==== SOURCE MATERIAL ====
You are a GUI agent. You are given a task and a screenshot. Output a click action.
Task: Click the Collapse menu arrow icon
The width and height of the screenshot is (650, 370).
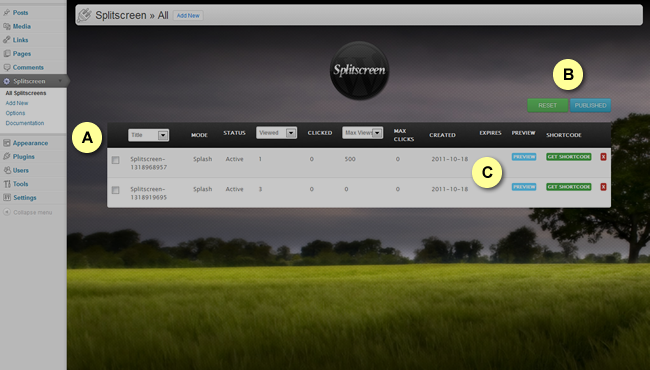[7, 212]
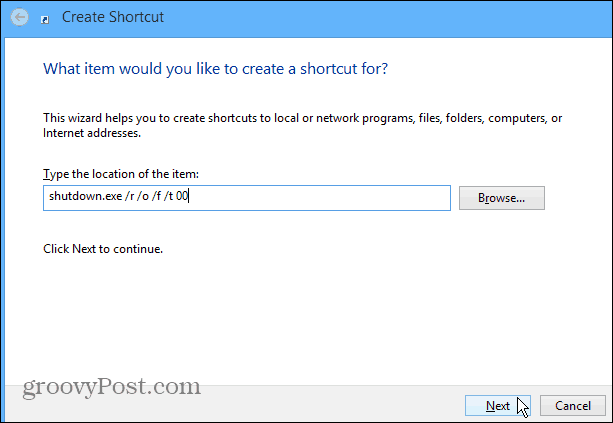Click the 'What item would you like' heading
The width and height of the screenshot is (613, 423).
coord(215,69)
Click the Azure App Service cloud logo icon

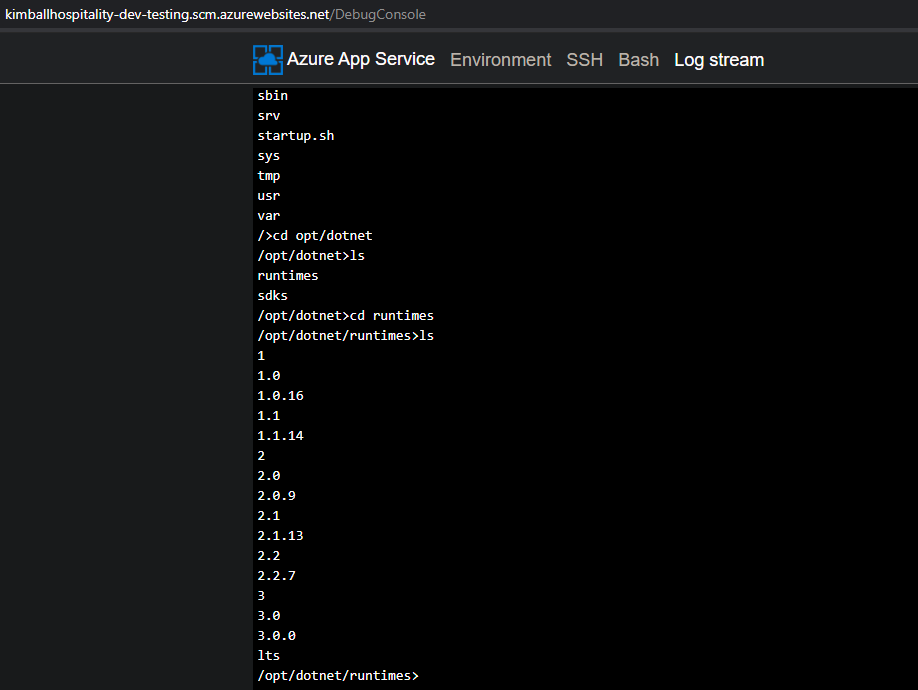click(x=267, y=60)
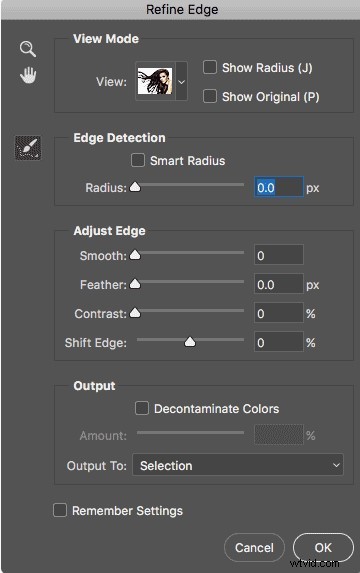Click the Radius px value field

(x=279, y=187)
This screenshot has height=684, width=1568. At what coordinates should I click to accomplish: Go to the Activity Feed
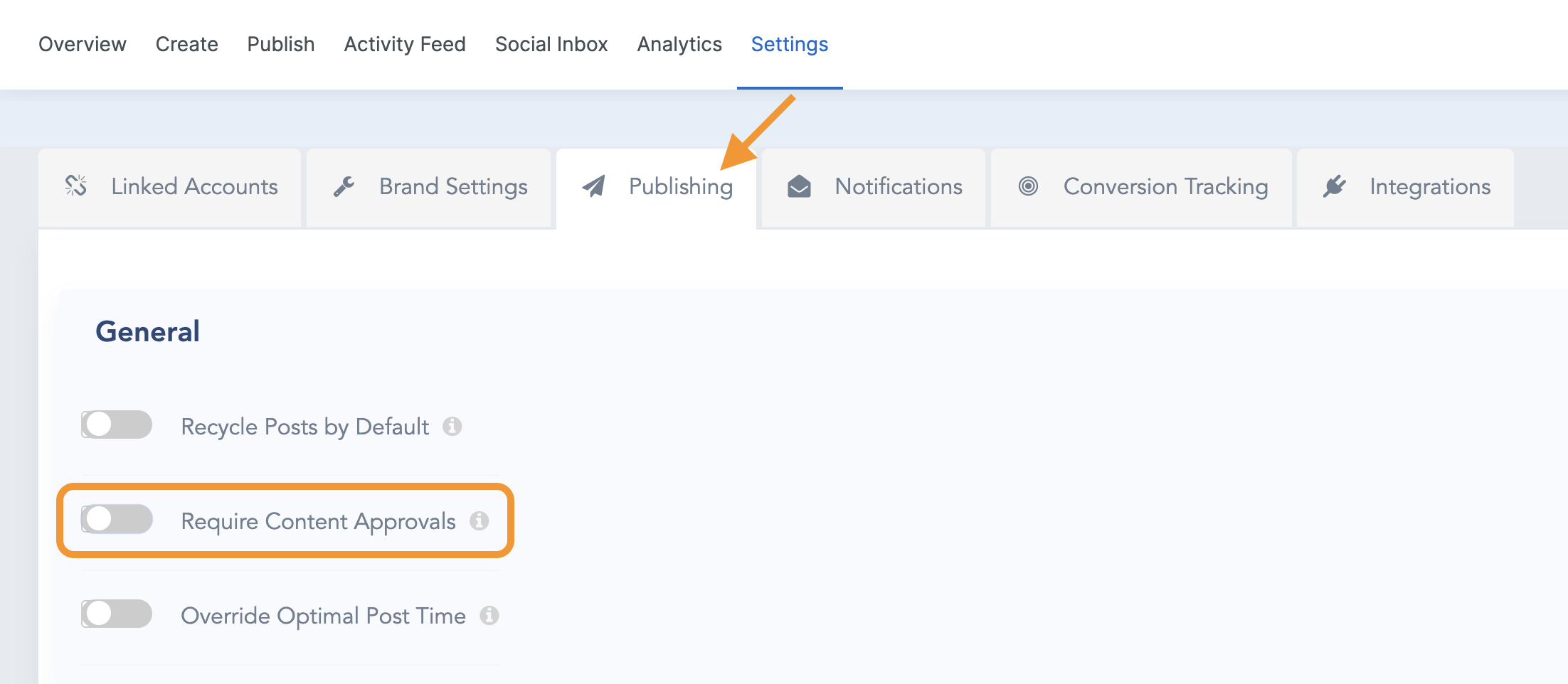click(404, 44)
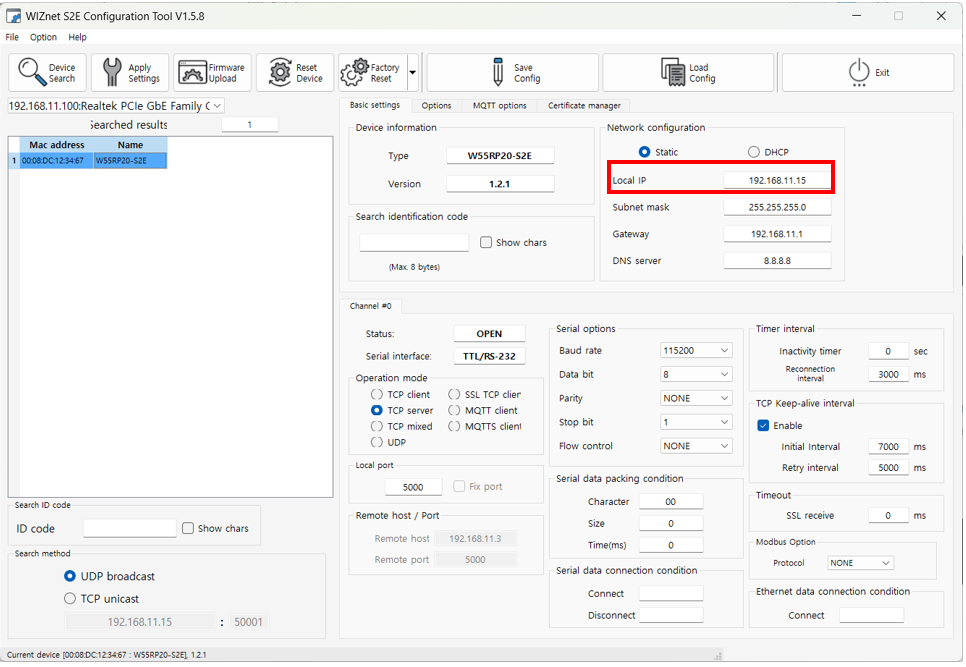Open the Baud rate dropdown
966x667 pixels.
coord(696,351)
====
■ TASK GOAL: Would you transcribe all of the data exactly, apart from its pictures?

■ FINISHED TASK:
You are a GUI agent. You are given a task and a screenshot. Output a click action.
Task: Click the Collapse menu arrow icon
The width and height of the screenshot is (650, 370).
[7, 212]
Click the 'What item would you like' heading
The width and height of the screenshot is (613, 423).
coord(215,69)
Click the Azure App Service cloud logo icon

click(x=267, y=60)
Click the Radius px value field

(x=279, y=187)
This screenshot has height=684, width=1568. At what coordinates should I click to accomplish: Go to the Activity Feed
click(404, 44)
Open the Baud rate dropdown
966x667 pixels.
coord(696,351)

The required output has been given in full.